It’s normal to feel negative emotions from time to time, but it’s important to learn how to manage your feelings and not let them consume you.
Negative emotions are a healthy part of life and are important (for instance, they let you know if you are in danger), but there is a downside to giving them too much free reign. If you spend too much time dwelling on negative emotions and the situations that might have caused them, you could go into a spiral of rumination. Rumination is the tendency to keep thinking, replaying, or obsessing over negative emotional situations and experiences.
In this spiral of negative thinking, you can end up feeling worse and worse about the situation and yourself, possibly resulting in a number of detrimental effects on your mental and physical well-being. The problem with rumination is that it increases your brain’s stress response, meaning your body gets unnecessarily flooded with the stress hormone cortisol. Rumination could lead to a number of harmful coping behaviors, such as overeating, smoking, and alcohol consumption, alongside physical health consequences including insomnia, high blood pressure, cardiovascular disease, and clinical anxiety and depression.
Research shows that the best way to deal with negative emotions is by understanding why we have them, learning how to accept them, and then moving on from them. Let’s look at five things you can do to overcome negative emotions.
Identify Your Emotion
The first step in dealing with your negative emotions is identifying what emotion you are feeling. Are you feeling sad? Angry? Frustrated? Knowing what emotion you are feeling will help you move forward in managing it effectively.
Once you have identified the emotion, take a few minutes to sit with it and understand where it is coming from and why it is arising within you. Consider that you were triggered by something or someone. Often, strong negative emotions are tied to past trauma or hurt that has not been resolved.
Reframe Your Thoughts
Reframing your thoughts can be an incredibly helpful tool when dealing with negative emotions. This process involves recognizing unhelpful thought patterns and replacing them with more accurate and positive ones. For instance, if you find yourself thinking “I am so bad at this task” try reframing the thought into something more positive like “I may not be great at this task yet, but I can get better with practice” or “I am doing my best and that is enough.”
To regularly practice reframing takes focused effort, but returns tremendous rewards. Victor Frankl provides a great example of reframing in his book, From Death Camp to Existentialism, in which he writes of being in a concentration camp. For three years, he lived through starvation and torture in four camps. He lost his wife and all of his family and observed most of his fellow inmates die. Frankl kept his mind active, planning the lectures he would give after his release, using the material from the death camps to illustrate points he wanted to teach.
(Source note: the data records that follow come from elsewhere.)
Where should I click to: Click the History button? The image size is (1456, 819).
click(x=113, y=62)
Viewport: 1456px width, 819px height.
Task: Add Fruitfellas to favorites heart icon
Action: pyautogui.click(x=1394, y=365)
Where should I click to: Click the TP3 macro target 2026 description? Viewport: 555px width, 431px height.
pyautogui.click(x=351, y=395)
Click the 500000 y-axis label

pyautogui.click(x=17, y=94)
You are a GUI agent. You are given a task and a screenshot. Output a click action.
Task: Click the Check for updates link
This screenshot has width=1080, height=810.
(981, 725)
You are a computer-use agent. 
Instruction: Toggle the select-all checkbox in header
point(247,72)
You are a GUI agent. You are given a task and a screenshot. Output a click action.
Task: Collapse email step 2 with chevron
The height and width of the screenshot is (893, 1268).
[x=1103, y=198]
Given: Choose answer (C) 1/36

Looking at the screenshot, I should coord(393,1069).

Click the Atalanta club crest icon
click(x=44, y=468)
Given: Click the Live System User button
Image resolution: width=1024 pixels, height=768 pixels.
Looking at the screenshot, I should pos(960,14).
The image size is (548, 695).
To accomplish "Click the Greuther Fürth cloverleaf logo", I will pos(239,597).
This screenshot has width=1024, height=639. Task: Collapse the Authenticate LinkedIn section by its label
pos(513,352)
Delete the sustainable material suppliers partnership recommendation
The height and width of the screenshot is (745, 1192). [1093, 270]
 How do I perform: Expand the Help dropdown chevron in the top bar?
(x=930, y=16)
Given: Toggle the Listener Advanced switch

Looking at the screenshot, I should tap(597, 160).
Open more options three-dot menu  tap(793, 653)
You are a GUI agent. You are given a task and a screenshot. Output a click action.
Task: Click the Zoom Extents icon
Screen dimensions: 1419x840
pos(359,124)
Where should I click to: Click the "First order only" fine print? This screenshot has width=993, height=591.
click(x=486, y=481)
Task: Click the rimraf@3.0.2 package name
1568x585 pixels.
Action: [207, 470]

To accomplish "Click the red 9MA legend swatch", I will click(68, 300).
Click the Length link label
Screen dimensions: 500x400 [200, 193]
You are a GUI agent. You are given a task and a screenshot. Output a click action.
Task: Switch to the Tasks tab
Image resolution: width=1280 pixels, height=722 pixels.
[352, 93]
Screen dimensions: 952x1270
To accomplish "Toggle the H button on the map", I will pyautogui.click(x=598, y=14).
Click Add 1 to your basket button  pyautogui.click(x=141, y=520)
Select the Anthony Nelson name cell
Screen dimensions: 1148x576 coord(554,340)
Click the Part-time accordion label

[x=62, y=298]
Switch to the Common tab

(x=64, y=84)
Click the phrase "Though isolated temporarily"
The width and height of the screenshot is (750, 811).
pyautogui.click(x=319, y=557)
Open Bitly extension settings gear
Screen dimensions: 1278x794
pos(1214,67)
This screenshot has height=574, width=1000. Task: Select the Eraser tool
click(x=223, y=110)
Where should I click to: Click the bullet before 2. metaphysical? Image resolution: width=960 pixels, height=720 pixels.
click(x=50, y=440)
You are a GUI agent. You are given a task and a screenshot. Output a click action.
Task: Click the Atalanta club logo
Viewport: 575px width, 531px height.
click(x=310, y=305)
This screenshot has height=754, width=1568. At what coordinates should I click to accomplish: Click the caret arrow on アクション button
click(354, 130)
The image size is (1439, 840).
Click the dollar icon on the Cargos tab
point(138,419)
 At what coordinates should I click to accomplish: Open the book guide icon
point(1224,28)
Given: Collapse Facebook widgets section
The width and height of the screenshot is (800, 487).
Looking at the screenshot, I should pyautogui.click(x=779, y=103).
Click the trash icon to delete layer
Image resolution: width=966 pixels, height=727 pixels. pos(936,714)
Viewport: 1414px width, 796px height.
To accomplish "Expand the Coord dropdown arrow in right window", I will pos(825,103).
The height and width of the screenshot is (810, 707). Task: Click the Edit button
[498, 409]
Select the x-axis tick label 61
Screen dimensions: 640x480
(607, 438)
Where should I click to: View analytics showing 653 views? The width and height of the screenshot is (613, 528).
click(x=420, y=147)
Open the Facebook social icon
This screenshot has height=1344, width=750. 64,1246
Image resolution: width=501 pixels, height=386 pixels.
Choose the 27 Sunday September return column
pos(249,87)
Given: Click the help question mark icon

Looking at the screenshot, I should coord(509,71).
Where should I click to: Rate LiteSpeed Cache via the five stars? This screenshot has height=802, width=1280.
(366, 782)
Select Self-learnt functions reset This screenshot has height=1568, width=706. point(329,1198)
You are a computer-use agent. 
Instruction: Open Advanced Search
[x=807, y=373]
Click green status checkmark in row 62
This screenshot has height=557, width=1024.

As a devoted teacher, the careful, deliberate planning of his future lectures kept his spirit and body alive in hideous life-robbing conditions. He survived the death camps and went on to realize his vision of using his experiences as a great healing tool for others.
Take Time for Self-Care
Taking time out for self-care activities such as yoga, mindfulness or journaling can be extremely beneficial for managing negative emotions. When we allow ourselves some time for self-care activities, we are able to turn our attention inward and address our emotional needs in a constructive way. Additionally, taking part in self-care activities can help us gain clarity while also reducing stress levels which can often exacerbate our negative feelings even further.
Talk About It
Talking about your feelings is a great way of gaining perspective on the situation while also receiving support from those around us who care about us most deeply. If talking directly about your feelings isn’t an option for whatever reason then writing or drawing about them can be another excellent outlet for expressing yourself healthily and productively as well as for releasing pent-up energy associated with the emotion itself.
Should you find that the negative emotions persist, consider bringing this up in your next therapy session.
Finally, practicing gratitude is one of the most powerful tools available when trying to shift out of feeling down or overwhelmed by life’s challenges; reminding ourselves of all that we have to be thankful for helps us recalibrate our focus onto more positive aspects of life which have been proven to reduce stress levels significantly over time as well as increase overall happiness!
You can learn more about practicing gratitude by reading this post: Gratitude – An Attitude for a Healthier, Longer Life.
Working through difficult emotions isn’t always easy but understanding why we feel these emotions and having tools available that enable us to manage these feelings in healthier ways can make all the difference between being stuck in a cycle of negativity versus finding balance in our lives again; these five tips are just a start so don’t forget that there are lots of other helpful strategies available too! Remember—you always have the power within yourself to move through any challenge no matter how big or small!